A zona euro só voltará a um crescimento sustentável se tiver um sistema bancário saudável, afirmou hoje o presidente do Banco Central Europeu (BCE), considerando que a banca é mais importante na Europa do que noutras economias.

"A zona euro não pode regressar a um crescimento sério se o sistema bancário tiver imparidades", afirmou Mario Draghi, na conferência de imprensa após a reunião de governadores, hoje em Frankfurt.

O presidente do BCE destacou ainda que os testes de 'stress' a ser feitos aos bancos europeus "são cruciais para restaurar a confiança" no sistema bancário da zona euro, considerando que, após essa avaliação, a zona euro "vai ter um sistema bancário mais forte" do que o anunciado.

Draghi voltou a afastar o perigo de deflação na área do euro, referindo que os dados mais recentes de uma inflação baixa continuam em linha com a previsão do BCE de um "período prolongado de baixa inflação, seguida por um movimento gradual em alta".

Sublinhando que a manutenção de uma política monetária de juros baixos "é unânime" no conselho de governadores do BCE, Mario Draghi disse que o BCE está pronto a usar políticas monetárias não convencionais, se a inflação se mantiver significativamente abaixo do previsto.

Estas medidas podem incluir uma nova ronda de empréstimos a baixo custo aos bancos ou a compra de ativos financeiros em larga escala - o chamado 'quantitave easing', que pretende baixar as taxas de juros e aumentar a liquidez - como fez a Reserva Federal (Fed) norte-americana.
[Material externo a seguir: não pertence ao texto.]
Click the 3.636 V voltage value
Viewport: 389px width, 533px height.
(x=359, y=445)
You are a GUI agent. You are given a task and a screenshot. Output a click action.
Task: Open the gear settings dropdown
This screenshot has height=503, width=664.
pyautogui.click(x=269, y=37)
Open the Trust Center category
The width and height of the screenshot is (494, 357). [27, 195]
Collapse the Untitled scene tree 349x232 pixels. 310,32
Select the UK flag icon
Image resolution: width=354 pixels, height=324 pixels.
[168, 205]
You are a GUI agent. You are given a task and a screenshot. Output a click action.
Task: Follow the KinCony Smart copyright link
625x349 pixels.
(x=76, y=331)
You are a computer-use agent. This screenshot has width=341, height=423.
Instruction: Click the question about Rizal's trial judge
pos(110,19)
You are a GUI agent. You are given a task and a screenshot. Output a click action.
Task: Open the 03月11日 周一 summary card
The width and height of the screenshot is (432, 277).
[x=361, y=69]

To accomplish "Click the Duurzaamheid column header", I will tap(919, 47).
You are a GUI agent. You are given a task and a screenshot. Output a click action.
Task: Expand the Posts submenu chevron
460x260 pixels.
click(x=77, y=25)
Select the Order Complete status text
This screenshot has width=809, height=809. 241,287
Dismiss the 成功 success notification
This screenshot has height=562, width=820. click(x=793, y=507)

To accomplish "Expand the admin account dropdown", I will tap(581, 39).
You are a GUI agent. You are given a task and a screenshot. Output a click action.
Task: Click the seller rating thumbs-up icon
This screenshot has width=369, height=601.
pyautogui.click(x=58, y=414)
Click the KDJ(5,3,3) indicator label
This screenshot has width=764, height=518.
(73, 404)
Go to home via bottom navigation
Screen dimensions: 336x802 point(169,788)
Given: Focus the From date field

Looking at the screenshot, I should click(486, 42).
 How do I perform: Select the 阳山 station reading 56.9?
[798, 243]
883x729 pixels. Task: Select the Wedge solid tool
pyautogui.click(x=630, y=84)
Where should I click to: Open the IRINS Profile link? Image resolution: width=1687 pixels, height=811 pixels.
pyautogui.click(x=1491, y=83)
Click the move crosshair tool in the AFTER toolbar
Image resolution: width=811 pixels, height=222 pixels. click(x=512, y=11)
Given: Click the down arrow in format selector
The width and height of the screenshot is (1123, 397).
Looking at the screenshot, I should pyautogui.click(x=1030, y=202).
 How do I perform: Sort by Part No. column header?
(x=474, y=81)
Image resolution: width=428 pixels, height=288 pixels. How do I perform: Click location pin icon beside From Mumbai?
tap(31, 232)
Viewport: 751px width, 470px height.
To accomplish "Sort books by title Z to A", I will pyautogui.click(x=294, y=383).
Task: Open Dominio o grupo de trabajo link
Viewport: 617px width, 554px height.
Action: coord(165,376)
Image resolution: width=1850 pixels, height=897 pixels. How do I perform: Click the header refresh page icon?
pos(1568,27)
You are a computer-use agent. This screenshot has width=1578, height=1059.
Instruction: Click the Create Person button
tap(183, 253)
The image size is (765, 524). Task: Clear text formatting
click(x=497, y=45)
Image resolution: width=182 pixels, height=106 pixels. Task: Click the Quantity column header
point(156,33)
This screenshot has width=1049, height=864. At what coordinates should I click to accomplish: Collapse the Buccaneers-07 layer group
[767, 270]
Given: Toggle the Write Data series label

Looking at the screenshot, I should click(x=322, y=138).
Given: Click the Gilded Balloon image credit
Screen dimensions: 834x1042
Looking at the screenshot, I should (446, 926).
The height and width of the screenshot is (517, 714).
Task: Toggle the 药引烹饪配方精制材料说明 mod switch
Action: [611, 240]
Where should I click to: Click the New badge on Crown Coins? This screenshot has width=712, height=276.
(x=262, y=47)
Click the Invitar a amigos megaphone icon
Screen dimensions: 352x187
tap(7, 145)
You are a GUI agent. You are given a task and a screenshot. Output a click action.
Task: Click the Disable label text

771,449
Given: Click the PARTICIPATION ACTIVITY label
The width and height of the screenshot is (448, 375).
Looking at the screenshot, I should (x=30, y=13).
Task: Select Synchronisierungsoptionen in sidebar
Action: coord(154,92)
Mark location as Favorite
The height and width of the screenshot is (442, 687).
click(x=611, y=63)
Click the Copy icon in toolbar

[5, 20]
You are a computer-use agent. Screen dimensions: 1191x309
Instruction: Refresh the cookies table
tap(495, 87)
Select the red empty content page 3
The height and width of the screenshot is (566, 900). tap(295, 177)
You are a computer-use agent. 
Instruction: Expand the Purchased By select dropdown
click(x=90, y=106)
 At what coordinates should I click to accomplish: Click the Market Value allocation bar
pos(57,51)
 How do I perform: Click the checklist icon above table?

Sobre as políticas de 'quantitative easing', Draghi reiterou que o conselho de governadores foi "unânime no seu compromisso de também usar instrumentos não convencionais [disponíveis] dentro do seu mandato".

"Ainda não acabámos as medidas convencionais [de política monetária], mas todos os instrumentos que temos no mandato, incluindo 'quantitative easing', vão ser considerados. Medidas de 'quantitative easing' foram discutidas hoje como parte de uma discussão ampla e rica sobre os instrumentos" existentes no BCE, reiterou.

Em resposta a questões colocadas pelos jornalistas, o responsável disse que o BCE vai "refletir muito na forma de desenhar medidas de 'quantitative easing', tendo em conta que o enquadramento institucional e financeiro [europeu] é consideravelmente diferente do dos Estados Unidos".